EXERCISE AIM
Print each record below exactly as it appears.

[PROVIDED RECORDS Boundary: Start]

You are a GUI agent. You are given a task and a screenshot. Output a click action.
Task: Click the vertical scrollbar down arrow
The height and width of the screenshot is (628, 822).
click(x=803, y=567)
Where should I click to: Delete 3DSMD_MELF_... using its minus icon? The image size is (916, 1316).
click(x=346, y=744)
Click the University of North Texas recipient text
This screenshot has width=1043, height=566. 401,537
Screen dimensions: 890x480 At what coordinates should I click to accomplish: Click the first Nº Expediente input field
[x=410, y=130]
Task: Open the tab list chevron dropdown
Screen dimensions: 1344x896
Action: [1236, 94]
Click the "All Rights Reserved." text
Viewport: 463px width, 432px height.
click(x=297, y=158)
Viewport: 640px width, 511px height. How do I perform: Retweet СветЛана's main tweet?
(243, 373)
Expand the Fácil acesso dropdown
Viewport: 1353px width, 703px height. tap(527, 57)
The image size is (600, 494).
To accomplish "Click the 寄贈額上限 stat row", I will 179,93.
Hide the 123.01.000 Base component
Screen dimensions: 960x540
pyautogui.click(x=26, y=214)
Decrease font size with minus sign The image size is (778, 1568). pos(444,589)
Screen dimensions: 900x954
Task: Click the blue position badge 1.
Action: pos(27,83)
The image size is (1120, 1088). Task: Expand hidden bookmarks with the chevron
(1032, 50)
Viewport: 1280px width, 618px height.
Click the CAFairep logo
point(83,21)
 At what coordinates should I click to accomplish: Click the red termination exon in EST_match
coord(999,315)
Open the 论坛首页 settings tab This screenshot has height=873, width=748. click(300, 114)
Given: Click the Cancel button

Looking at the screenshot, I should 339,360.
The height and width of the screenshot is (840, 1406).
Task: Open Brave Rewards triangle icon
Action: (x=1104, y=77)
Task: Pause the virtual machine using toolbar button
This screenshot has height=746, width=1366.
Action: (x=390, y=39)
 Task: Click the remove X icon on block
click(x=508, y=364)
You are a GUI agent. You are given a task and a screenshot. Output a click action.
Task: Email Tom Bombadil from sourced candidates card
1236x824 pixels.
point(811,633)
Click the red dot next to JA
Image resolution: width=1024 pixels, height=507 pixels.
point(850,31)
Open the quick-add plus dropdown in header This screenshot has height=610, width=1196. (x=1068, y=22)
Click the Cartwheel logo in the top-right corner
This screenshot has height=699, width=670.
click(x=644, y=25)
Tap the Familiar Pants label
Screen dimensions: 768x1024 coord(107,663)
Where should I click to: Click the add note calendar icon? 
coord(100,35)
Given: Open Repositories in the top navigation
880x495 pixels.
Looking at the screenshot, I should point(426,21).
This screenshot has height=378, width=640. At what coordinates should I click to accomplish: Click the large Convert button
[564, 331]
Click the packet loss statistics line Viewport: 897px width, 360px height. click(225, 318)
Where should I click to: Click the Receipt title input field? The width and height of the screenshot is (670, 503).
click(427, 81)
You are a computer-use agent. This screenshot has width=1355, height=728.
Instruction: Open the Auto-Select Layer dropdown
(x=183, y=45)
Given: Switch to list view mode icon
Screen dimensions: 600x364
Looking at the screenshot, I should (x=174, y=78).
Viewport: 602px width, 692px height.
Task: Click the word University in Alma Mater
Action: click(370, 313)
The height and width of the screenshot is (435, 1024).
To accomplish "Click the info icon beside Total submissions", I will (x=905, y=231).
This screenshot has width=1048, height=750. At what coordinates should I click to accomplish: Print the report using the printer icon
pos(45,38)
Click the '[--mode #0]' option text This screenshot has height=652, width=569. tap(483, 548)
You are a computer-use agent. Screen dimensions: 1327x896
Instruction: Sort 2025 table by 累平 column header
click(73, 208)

[PROVIDED RECORDS Boundary: End]

ANSWER TO THIS TASK
You are a GUI agent. You are given a task and a screenshot. Output a click action.
Task: Click the vertical scrollbar down arrow
The height and width of the screenshot is (628, 822).
click(x=803, y=567)
Where should I click to: Delete 3DSMD_MELF_... using its minus icon? The image size is (916, 1316).
click(x=346, y=744)
Click the University of North Texas recipient text
This screenshot has width=1043, height=566. 401,537
Screen dimensions: 890x480 At what coordinates should I click to accomplish: Click the first Nº Expediente input field
[x=410, y=130]
Task: Open the tab list chevron dropdown
Screen dimensions: 1344x896
Action: [1236, 94]
Click the "All Rights Reserved." text
Viewport: 463px width, 432px height.
click(x=297, y=158)
Viewport: 640px width, 511px height. How do I perform: Retweet СветЛана's main tweet?
(243, 373)
Expand the Fácil acesso dropdown
Viewport: 1353px width, 703px height. tap(527, 57)
The image size is (600, 494).
To accomplish "Click the 寄贈額上限 stat row", I will 179,93.
Hide the 123.01.000 Base component
Screen dimensions: 960x540
pyautogui.click(x=26, y=214)
Decrease font size with minus sign The image size is (778, 1568). pos(444,589)
Screen dimensions: 900x954
Task: Click the blue position badge 1.
Action: pos(27,83)
The image size is (1120, 1088). Task: Expand hidden bookmarks with the chevron
(1032, 50)
Viewport: 1280px width, 618px height.
Click the CAFairep logo
point(83,21)
 At what coordinates should I click to accomplish: Click the red termination exon in EST_match
coord(999,315)
Open the 论坛首页 settings tab This screenshot has height=873, width=748. click(300, 114)
Given: Click the Cancel button

Looking at the screenshot, I should 339,360.
The height and width of the screenshot is (840, 1406).
Task: Open Brave Rewards triangle icon
Action: (x=1104, y=77)
Task: Pause the virtual machine using toolbar button
This screenshot has height=746, width=1366.
Action: (x=390, y=39)
 Task: Click the remove X icon on block
click(x=508, y=364)
You are a GUI agent. You are given a task and a screenshot. Output a click action.
Task: Email Tom Bombadil from sourced candidates card
1236x824 pixels.
point(811,633)
Click the red dot next to JA
Image resolution: width=1024 pixels, height=507 pixels.
point(850,31)
Open the quick-add plus dropdown in header This screenshot has height=610, width=1196. (x=1068, y=22)
Click the Cartwheel logo in the top-right corner
This screenshot has height=699, width=670.
click(x=644, y=25)
Tap the Familiar Pants label
Screen dimensions: 768x1024 coord(107,663)
Where should I click to: Click the add note calendar icon? 
coord(100,35)
Given: Open Repositories in the top navigation
880x495 pixels.
Looking at the screenshot, I should point(426,21).
This screenshot has height=378, width=640. At what coordinates should I click to accomplish: Click the large Convert button
[564, 331]
Click the packet loss statistics line Viewport: 897px width, 360px height. click(225, 318)
Where should I click to: Click the Receipt title input field? The width and height of the screenshot is (670, 503).
click(427, 81)
You are a computer-use agent. This screenshot has width=1355, height=728.
Instruction: Open the Auto-Select Layer dropdown
(x=183, y=45)
Given: Switch to list view mode icon
Screen dimensions: 600x364
Looking at the screenshot, I should (x=174, y=78).
Viewport: 602px width, 692px height.
Task: Click the word University in Alma Mater
Action: click(370, 313)
The height and width of the screenshot is (435, 1024).
To accomplish "Click the info icon beside Total submissions", I will (x=905, y=231).
This screenshot has width=1048, height=750. At what coordinates should I click to accomplish: Print the report using the printer icon
pos(45,38)
Click the '[--mode #0]' option text This screenshot has height=652, width=569. tap(483, 548)
You are a computer-use agent. Screen dimensions: 1327x896
Instruction: Sort 2025 table by 累平 column header
click(73, 208)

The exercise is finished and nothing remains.